Of course, always seek professional help if your depression lasts for extended periods or if you are unable to cope with day-to-day activities.

If you suspect your low mood is due to an external source such as the holidays, here are some useful tips to get you through it while minimizing possible depression and feelings of being overwhelmed:

  • Reduce Sugar
    This is a tough one especially during the holidays but sugar is a known depressant. Desserts and alcohol while initially causing a high, will lead to an ultimate crash in blood sugar, insulin levels, and overall energy. Allow yourself to binge a little bit during the holidays but know when to say enough is enough. Don’t feel the pressure to eat everything on your plate and drink one glass of water or soda between every alcoholic beverage to offset its effects.
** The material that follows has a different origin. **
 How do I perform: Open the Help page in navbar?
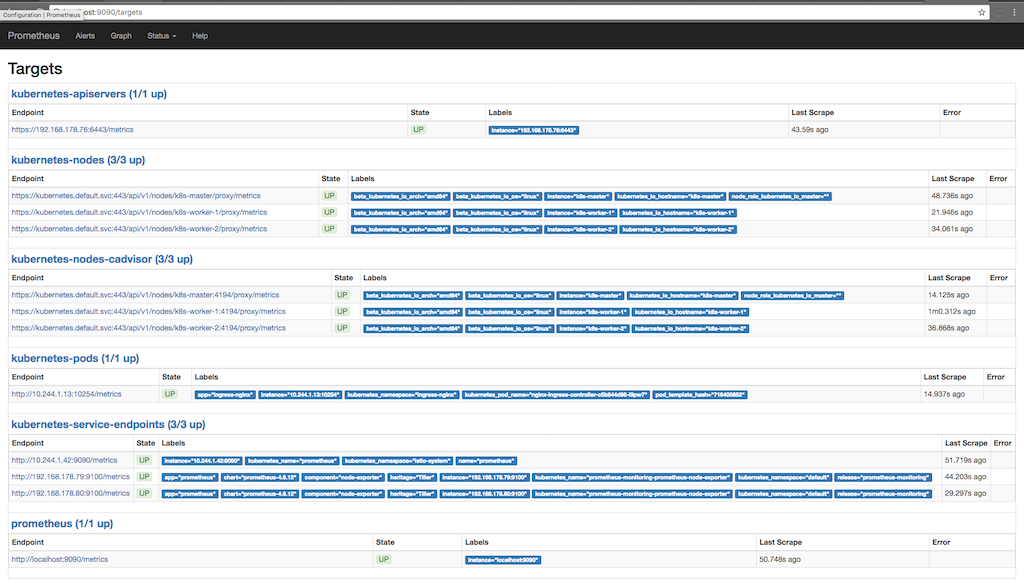[x=200, y=36]
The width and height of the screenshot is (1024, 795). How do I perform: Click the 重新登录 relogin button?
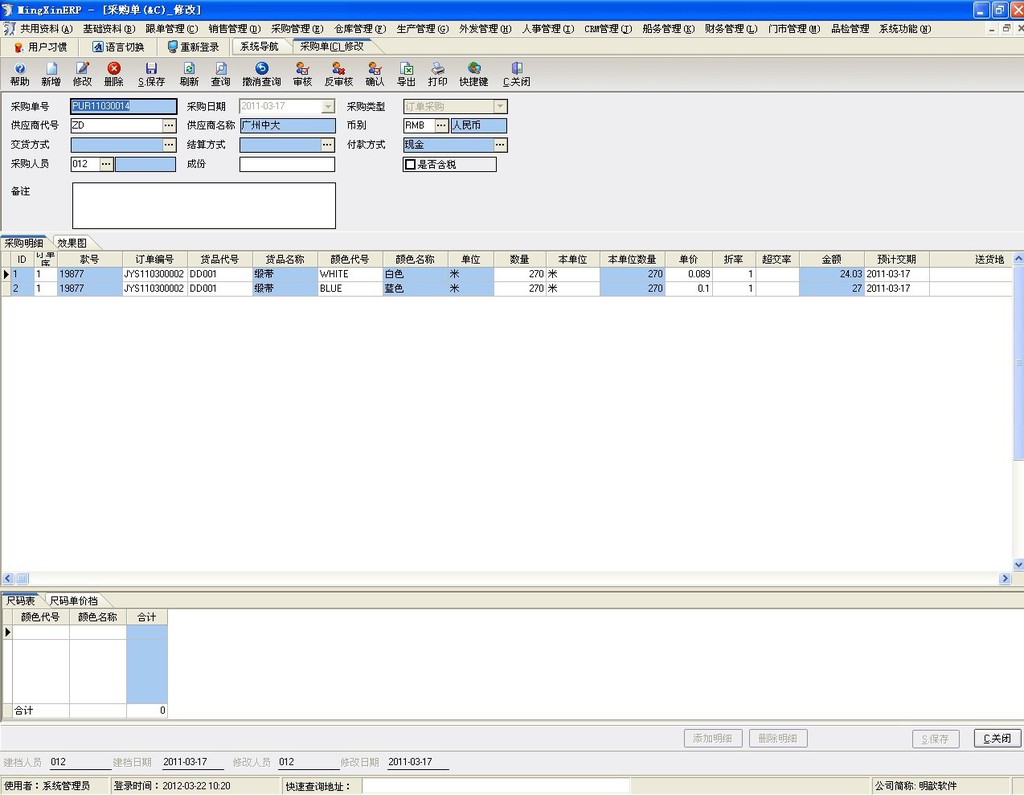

If something doesn’t tantalize your taste buds, don’t finish it.
  • Find a Friend
    Being around family for extended periods can bring out a lot of stuff from our past. Emotions can run high and toxic memories that we hold deep seem to surface quickly during the holidays. If you’re feeling emotional or drained, find a good friend to talk to. Decompress with somebody who knows you well and can remind you that you are in fact, sane, wonderful, and balanced and that family can bring out our worst. Friends can act as a therapist when we need them the most.
  • Take a Time Out
    Creating a morning practice is something that I recommend to all of my clients and friends. Journaling, prayer, meditation, and reading uplifting material every day, WILL change your life and your mood. It’s more important than ever to continue carving out this time during the holidays. Even if you have to get up 15 minutes early, it’s worth the commitment. This solo time will create a haven for you where you can get centered before the craziness begins.
  • Watch Your Wallet
    If you’re a giver, then this definitely applies to you. Many of us feel pressured to buy extravagant gifts during the holidays especially if others have done the same for us. Take the time to write down how much money you have for gifts (if any at all) and then create a budget for yourself. Carry it with you while you’re shopping and take notes in order to stay on track. Remember, the size or price of our gift in NO WAY reflects our love for somebody. A beautiful card with sincere words goes a long way, often meaning much more to others then a present. Don’t feel the pressure to give back. If you don’t have the money for gifts, learn to receive without the stress of having to return the favor. Those who truly matter will understand.
  • Keep Up with Exercise
    It’s totally fine to take a short break from your exercise routine during the holidays but don’t go too long. The longer you’re away, the more difficult it is to return. Also, exercise creates endorphins, which are the “feel good” hormone. They are more important than ever for those who are prone to depression. Push yourself to do short, high-intensity interval training (HIIT) which takes less time but with better results. HIIT also acts as a wonderful detox from sugar and alcohol.
  • Learn to say NO
    So many parties, so little time! It’s easy to get caught up wanting to be social and to visit with all of your favorite people. You must learn that it is okay to say no. If you’re not a “hell yes” to an event, party, or get together, consider turning it down with a polite response. People who love you will not take it personally. It is always best to put yourself first because if we are drained and feeling down, we have nothing left to offer others.